Impactos sociais e culturais
A devastação causada pelos ciclones não afeta apenas a infraestrutura física, mas também molda profundamente a vida e a cultura das populações moçambicanas. As comunidades que já enfrentam condições precárias de vida se veem ainda mais vulneráveis à perda de seus meios de subsistência, como a agricultura, que é uma das principais fontes de renda e sobrevivência. A destruição das lavouras, das vias de transporte e das infraestruturas comunitárias faz com que muitas famílias se vejam forçadas a abandonar suas regiões e se deslocar para outras áreas, exacerbando a crise humanitária.
Além disso, a perda de tradições culturais e a desestruturação social causada pela perda de lares e de infraestruturas comunitárias impactam negativamente os modos de vida de muitas famílias. A luta pela sobrevivência tem sido diária, e as vítimas de ciclones, como meu pai, enfrentam uma reconstrução não só física, mas também emocional e cultural.
Estratégias de mitigação e adaptação
Para mitigar os impactos dos ciclones e adaptar-se aos desafios impostos pelas mudanças climáticas, penso que, é fundamental que o governo de Moçambique, em conjunto com organizações internacionais e a sociedade civil, implemente políticas eficazes. A construção de infraestruturas mais resilientes, como habitações e hospitais que possam suportar as condições adversas dos ciclones, é uma das medidas essenciais. Além disso, é necessário fortalecer os sistemas de alerta precoce e de resposta a desastres, além de garantir que a população tenha acesso a informações claras sobre como se proteger e se preparar para eventos climáticos extremos.
A educação sobre mudanças climáticas deve ser uma prioridade, tanto nas escolas como nas comunidades, para que as pessoas compreendam melhor os riscos e as formas de adaptação. Ademais, políticas de reflorestamento e preservação dos ecossistemas costeiros, como os manguezais, são fundamentais para mitigar os impactos de inundações e tempestades.
Conscientização e mobilização social
Dessa forma, é crucial que a sociedade moçambicana se mobilize para exigir mais ações do governo. A conscientização e a politização das questões climáticas devem ser reforçadas para que a população compreenda que os desastres climáticos não são meros acidentes naturais, mas sim o reflexo das mudanças climáticas globais e da falta de políticas públicas adequadas para enfrentar esses desafios.
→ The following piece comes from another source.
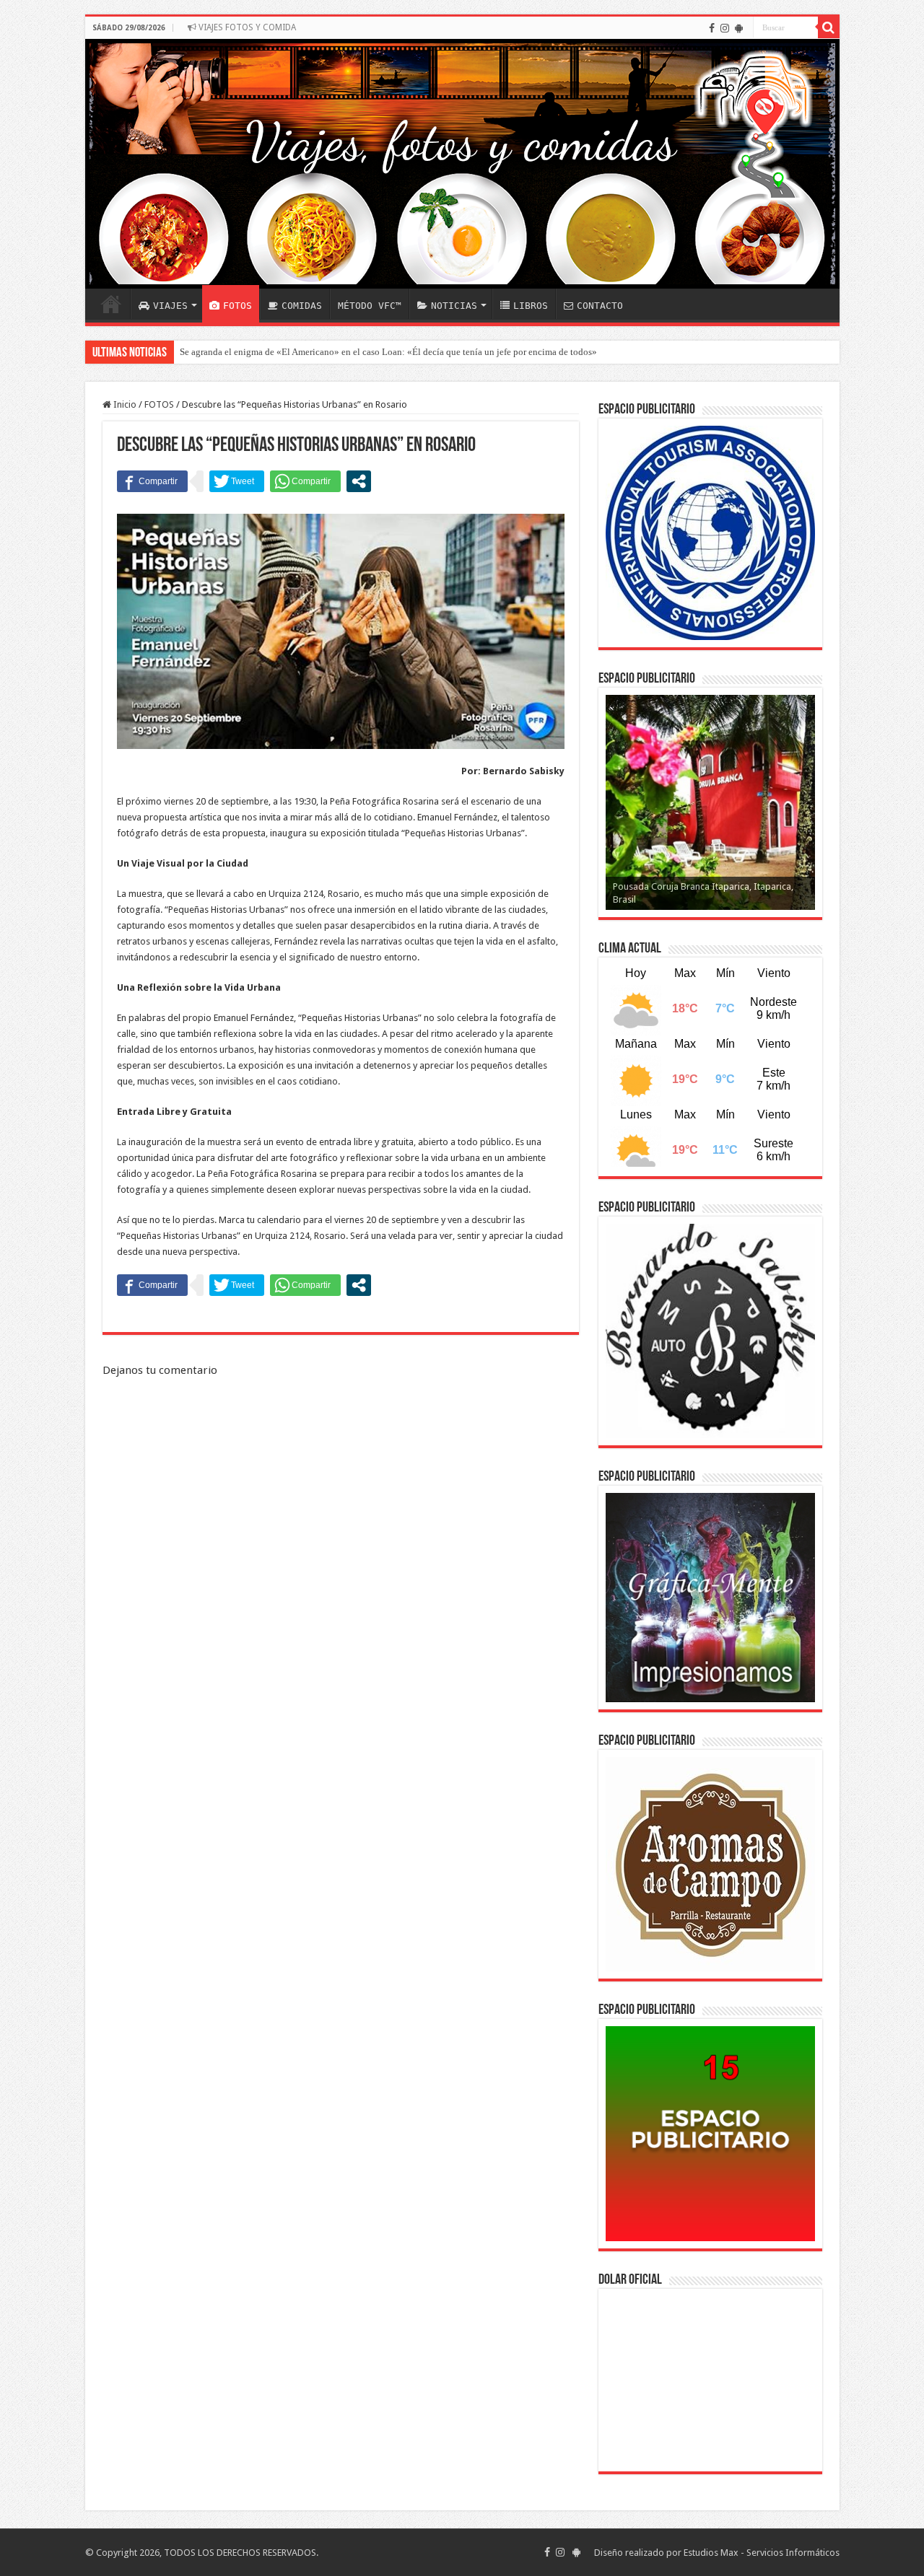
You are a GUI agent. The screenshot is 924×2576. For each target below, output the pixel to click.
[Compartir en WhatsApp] (305, 481)
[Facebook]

A participação ativa da sociedade civil e o engajamento de organizações internacionais, como a UNICEF, são essenciais para pressionar o governo a adotar medidas mais eficazes.
É de ressaltar que, a luta contra os ciclones e seus impactos em Moçambique passa também por um movimento de conscientização política, para que os governantes reconheçam a gravidade da situação e tomem as providências necessárias. A tragédia que acometeu meu pai e tantas outras famílias precisa ser um ponto de virada para a adoção de políticas mais eficazes e justas. A negligência do governo e a resposta crucial da UNICEF Moçambique sublinham a importância de uma abordagem coordenada e inclusiva. Através da conscientização, politização e envolvimento dos mais atores sociais, não há dúvidas que Moçambique pode construir uma resiliência maior e proteger seus ambientes e ecossistemas contra futuros desastres.
Em última instância, a resposta aos ciclones e à mudança climática deve ser mais do que uma simples questão de ajuda humanitária, deve ser uma questão de justiça social e responsabilidade política. É hora de Moçambique se unir para enfrentar os desafios climáticos com solidariedade, compromisso e ação concreta, outrossim, a questão política, econômica e social etc.